### Document excerpt
Developing solutions to contact thermometry challenges
Contact thermometry is temperature measurement using sensors in contact with the medium to be measured. Although contact thermometry techniques, using either resistance thermometers (PRTs), thermistors or thermocouples, may appear to be well established, there is a constant need to improve the technology. Ongoing research is needed to reach wider temperature ranges and operate with confidence under increasingly harsh conditions. We also use thermal modelling to improve our understanding.
Amongst other things, NPL is developing new measurement techniques, such as in-situ measurement validation and improving upon existing technology to meet increasingly demanding industrial requirements. These include making impurity corrections for temperature fixed points and assessing thermoelectric inhomogeneity for thermocouples.
There is an online community forum focused on thermocouples on LinkedIn to share developments and needs, and NPL hosts regular meetings.
In-situ measurement validation
When temperature sensors are used, over time the measured temperature often drifts unpredictably away from the original calibration. This is usually due to unavoidable degradation and means that the sensors need to be removed and either recalibrated or replaced.
To avoid this problem, we are developing in-situ validation techniques suitable for a variety of industries and environments. This is typically achieved through embedding a material which has a known, and unchanging, melting temperature. These developments are underpinned and optimised by thermal and thermodynamic modelling.
The first technology, in-situ self-validation ('inseva') fits within a 7 mm outer diameter thermocouple sheath and has been proven in industrial environments over six months. This technology has now been licenced to CCPI Europe and NPL is continuing to support the commercialisation.
The second technology is a validation unit for use with satellite radiometers in space. This is based on the same basic concept, but must be as small and light as possible. This is being developed in collaboration with RAL-Space.
The conventional technique of calibrating SPRTs in highly-accurate 'fixed-point' cells, which contain an ingot of a very pure element with a known melting or freezing temperature, is very reliable. But as the demands for better calibration uncertainty grow, it is important to improve the technique.
We are studying the effect of impurities at the level of parts per million on the performance of the cell, in order to be able to understand the effect they have on the freezing temperature and hence the calibration.
Thermocouple inhomogeneity scanning
NPL is in collaboration with the Measurement Standards Laboratory of New Zealand (MSL) to develop a technique for scanning thermocouples to measure the thermoelectric inhomogeneity along their length. This is an important factor in thermocouple uncertainty budgets, but the changes with time are not yet well understood as they vary with dimensions and exposure to both temperature and contaminants.

### Dataset extract
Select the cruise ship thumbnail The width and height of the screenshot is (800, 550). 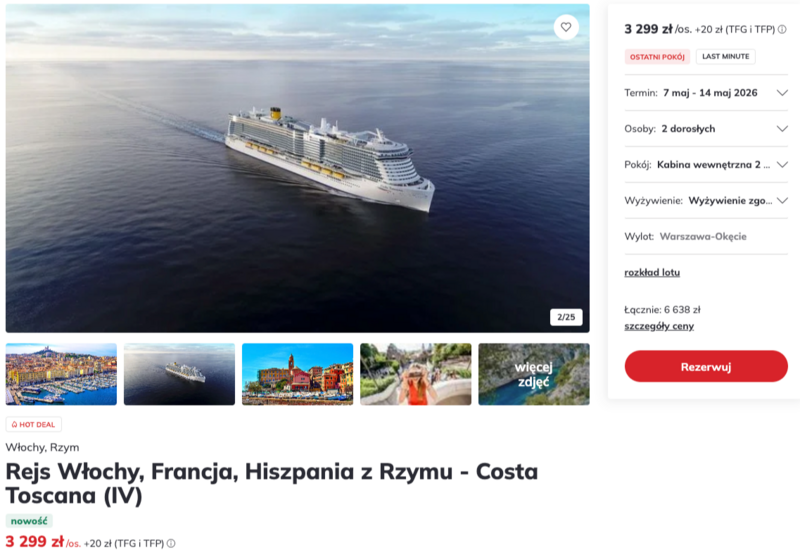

### Task requirements
Using the text on contact thermometry, explain in one to three sentences why NPL is developing in-situ validation techniques. Answer from the text on contact thermometry only, not from the lines.

### Solved problem
Over time, temperature sensors often drift unpredictably away from their original calibration, usually because of unavoidable degradation. They then have to be removed and either recalibrated or replaced. In-situ validation is meant to avoid this problem, typically by embedding a material with a known, unchanging melting temperature.